:: EXERCISE DESCRIPTION ::
Every line of the entries below from the one containing "[Βρείτε μας στο Google+] (282, 2537)" to the one containing "[Kipotheatro Alkazar] (202, 469)", both ends included, must be written out exactly. No other line belongs in the answer.

(Screenshot grounding data)
-=-=-

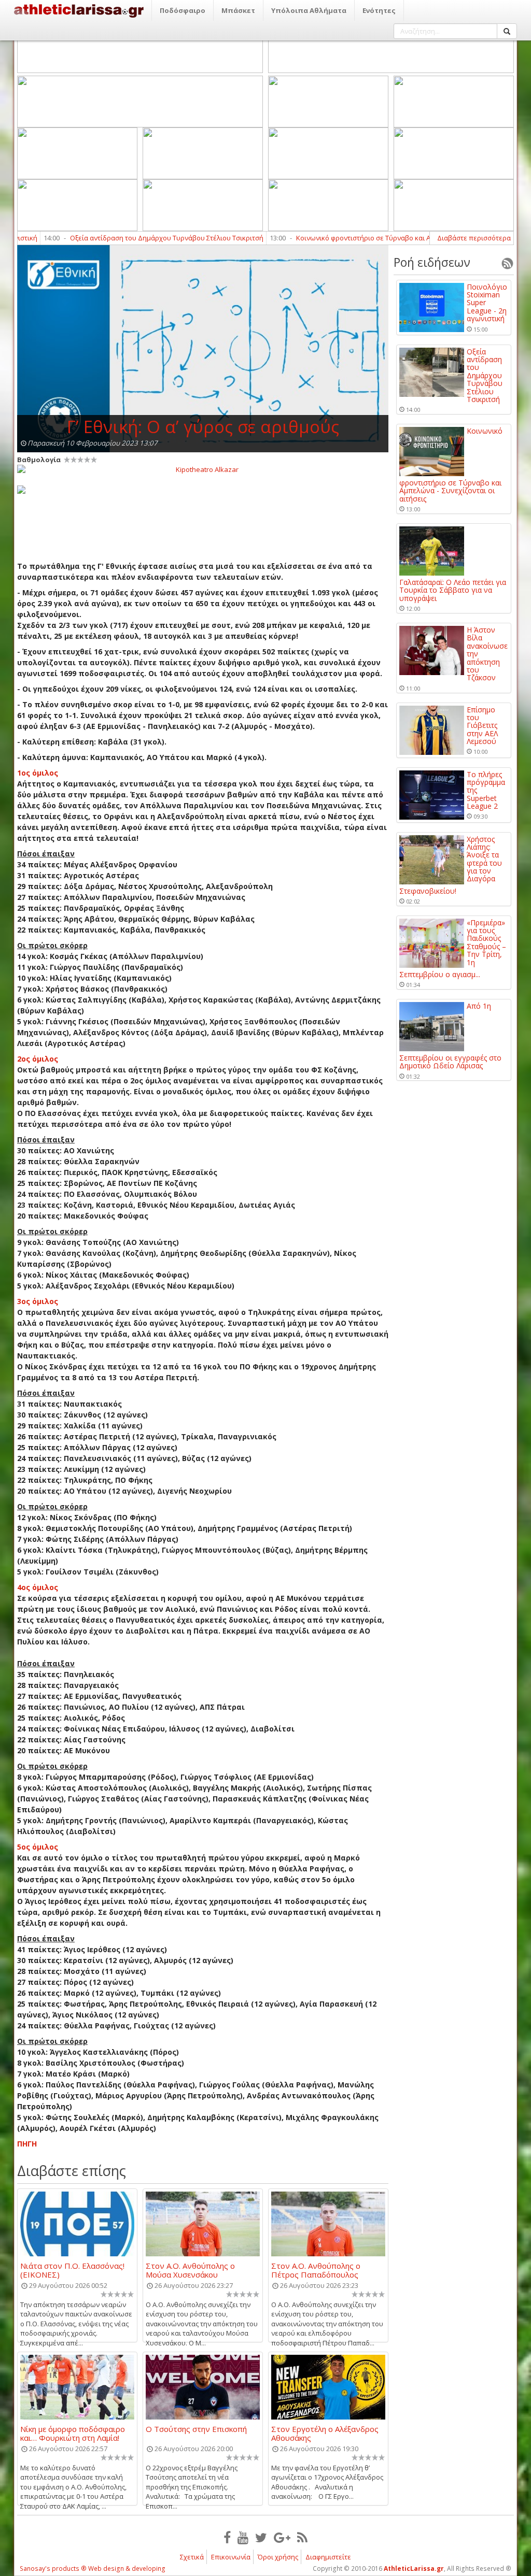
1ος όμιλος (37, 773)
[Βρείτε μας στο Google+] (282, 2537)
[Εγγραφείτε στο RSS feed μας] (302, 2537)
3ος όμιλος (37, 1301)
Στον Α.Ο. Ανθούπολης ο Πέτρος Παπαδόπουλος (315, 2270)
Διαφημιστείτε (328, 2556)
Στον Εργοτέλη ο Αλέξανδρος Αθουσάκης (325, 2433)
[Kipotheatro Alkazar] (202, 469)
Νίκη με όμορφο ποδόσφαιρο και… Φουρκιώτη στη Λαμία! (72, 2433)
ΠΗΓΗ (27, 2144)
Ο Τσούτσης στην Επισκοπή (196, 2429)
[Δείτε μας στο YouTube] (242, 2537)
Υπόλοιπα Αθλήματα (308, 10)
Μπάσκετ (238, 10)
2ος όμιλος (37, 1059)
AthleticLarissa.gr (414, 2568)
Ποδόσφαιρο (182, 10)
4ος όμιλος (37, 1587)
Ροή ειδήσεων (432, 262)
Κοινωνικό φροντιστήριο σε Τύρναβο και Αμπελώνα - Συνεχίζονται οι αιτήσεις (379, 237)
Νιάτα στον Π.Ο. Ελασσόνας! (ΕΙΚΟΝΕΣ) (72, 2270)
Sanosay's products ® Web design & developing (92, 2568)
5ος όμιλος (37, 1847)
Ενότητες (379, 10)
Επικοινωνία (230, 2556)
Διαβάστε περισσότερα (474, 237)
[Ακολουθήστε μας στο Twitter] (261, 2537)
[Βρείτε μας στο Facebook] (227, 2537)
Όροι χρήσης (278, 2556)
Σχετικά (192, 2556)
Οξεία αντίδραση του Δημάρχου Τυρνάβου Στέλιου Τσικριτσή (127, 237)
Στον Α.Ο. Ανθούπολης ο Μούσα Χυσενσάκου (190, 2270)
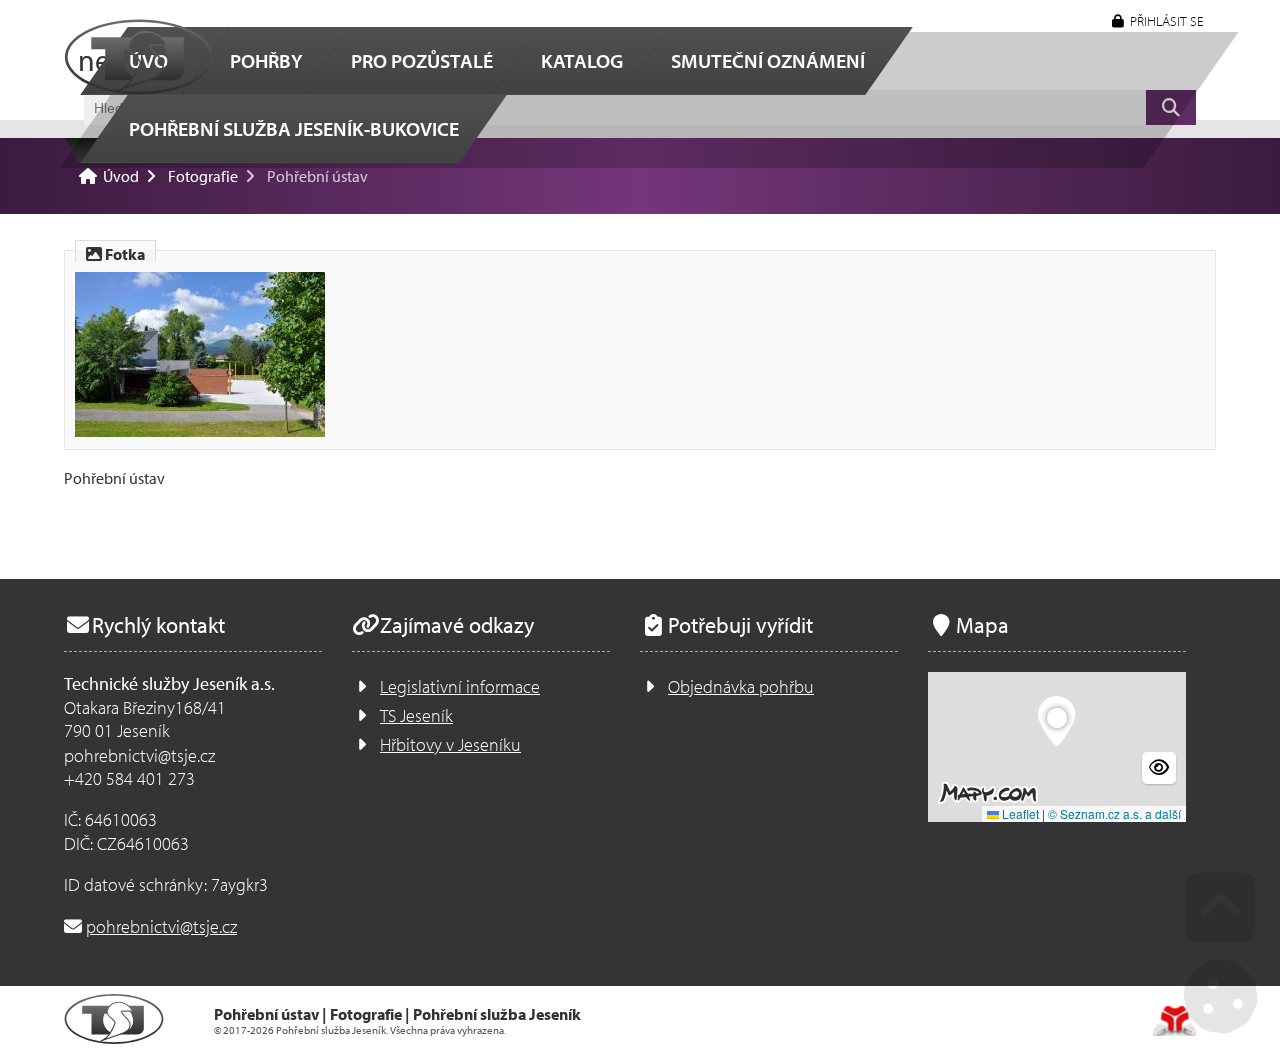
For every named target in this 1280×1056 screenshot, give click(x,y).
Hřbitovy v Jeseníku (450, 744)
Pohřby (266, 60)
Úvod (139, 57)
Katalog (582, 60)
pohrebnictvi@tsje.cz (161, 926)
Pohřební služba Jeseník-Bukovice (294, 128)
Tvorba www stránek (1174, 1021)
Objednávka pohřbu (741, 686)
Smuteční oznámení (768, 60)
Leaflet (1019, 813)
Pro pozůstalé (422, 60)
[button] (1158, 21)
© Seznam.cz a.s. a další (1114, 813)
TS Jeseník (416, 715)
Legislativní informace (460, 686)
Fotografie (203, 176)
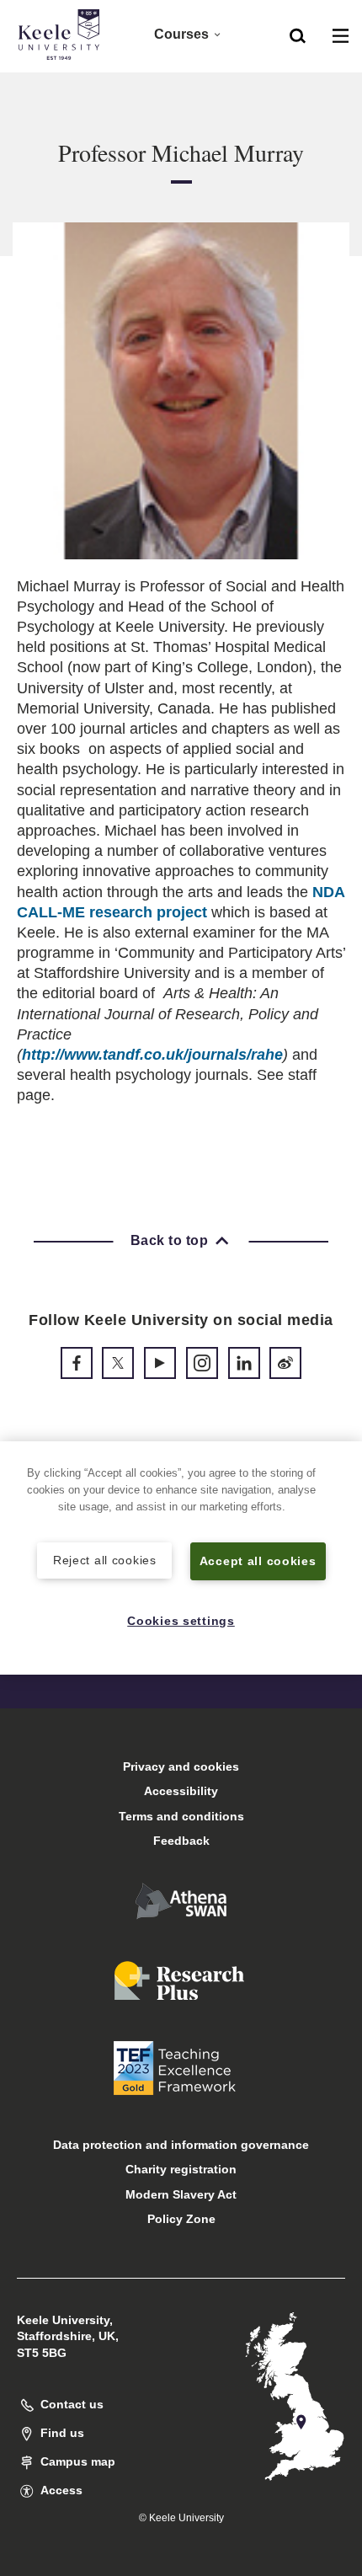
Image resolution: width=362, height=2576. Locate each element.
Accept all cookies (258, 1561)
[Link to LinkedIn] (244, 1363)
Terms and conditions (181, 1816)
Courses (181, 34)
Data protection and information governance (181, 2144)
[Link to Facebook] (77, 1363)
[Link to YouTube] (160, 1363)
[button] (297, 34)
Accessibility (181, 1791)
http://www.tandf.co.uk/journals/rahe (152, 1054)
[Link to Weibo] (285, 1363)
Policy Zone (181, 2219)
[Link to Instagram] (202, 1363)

-=-=-

:: ANSWER TO THE EXERCISE ::
[Βρείτε μας στο Google+] (282, 2537)
[Εγγραφείτε στο RSS feed μας] (302, 2537)
3ος όμιλος (37, 1301)
Στον Α.Ο. Ανθούπολης ο Πέτρος Παπαδόπουλος (315, 2270)
Διαφημιστείτε (328, 2556)
Στον Εργοτέλη ο Αλέξανδρος Αθουσάκης (325, 2433)
[Kipotheatro Alkazar] (202, 469)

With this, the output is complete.